━━━━━ Data for review ━━━━━

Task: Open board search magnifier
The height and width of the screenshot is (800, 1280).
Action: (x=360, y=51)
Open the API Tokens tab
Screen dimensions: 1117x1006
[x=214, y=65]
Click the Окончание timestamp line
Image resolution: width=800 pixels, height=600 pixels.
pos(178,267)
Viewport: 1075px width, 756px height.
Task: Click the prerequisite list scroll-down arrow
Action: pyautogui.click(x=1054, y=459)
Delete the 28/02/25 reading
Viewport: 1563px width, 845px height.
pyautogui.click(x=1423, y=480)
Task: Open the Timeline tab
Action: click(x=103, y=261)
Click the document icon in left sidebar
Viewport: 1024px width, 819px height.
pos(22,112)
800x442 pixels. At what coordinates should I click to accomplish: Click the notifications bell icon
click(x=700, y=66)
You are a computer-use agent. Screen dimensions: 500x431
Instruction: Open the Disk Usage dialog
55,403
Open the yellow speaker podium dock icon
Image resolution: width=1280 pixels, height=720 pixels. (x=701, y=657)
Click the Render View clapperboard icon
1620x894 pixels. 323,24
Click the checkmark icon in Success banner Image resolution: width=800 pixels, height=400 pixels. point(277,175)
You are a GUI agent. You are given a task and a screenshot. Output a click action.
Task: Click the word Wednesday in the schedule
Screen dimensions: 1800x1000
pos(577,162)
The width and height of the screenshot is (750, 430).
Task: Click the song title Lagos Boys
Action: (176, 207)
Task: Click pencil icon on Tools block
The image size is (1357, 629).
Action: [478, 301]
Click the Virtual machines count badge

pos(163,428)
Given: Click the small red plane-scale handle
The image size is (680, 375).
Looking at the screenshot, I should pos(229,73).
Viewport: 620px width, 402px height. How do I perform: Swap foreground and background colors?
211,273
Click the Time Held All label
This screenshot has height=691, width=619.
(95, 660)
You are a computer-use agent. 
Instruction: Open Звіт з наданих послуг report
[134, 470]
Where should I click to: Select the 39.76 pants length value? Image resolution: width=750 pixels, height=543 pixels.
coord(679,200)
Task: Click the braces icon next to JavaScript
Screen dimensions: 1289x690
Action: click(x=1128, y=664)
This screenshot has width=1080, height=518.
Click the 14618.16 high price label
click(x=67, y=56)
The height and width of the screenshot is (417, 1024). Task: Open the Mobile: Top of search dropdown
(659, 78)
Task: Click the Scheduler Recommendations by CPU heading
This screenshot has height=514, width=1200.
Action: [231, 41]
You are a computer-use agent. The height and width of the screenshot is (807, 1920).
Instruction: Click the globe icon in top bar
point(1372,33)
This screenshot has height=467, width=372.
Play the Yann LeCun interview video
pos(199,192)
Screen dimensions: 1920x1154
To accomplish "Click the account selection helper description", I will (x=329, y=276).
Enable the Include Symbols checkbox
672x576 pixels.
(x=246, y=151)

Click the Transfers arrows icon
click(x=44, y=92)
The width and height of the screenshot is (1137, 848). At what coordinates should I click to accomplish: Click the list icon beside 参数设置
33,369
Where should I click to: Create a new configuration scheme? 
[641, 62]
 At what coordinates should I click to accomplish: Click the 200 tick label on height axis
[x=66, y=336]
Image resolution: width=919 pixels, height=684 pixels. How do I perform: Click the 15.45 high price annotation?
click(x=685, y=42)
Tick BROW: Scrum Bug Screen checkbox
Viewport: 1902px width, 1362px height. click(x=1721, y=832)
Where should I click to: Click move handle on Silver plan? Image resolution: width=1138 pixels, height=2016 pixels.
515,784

━━━━━

— Requirement —
For this data, state how many lines include the word "computer", with nothing added.

— Problem solution —
3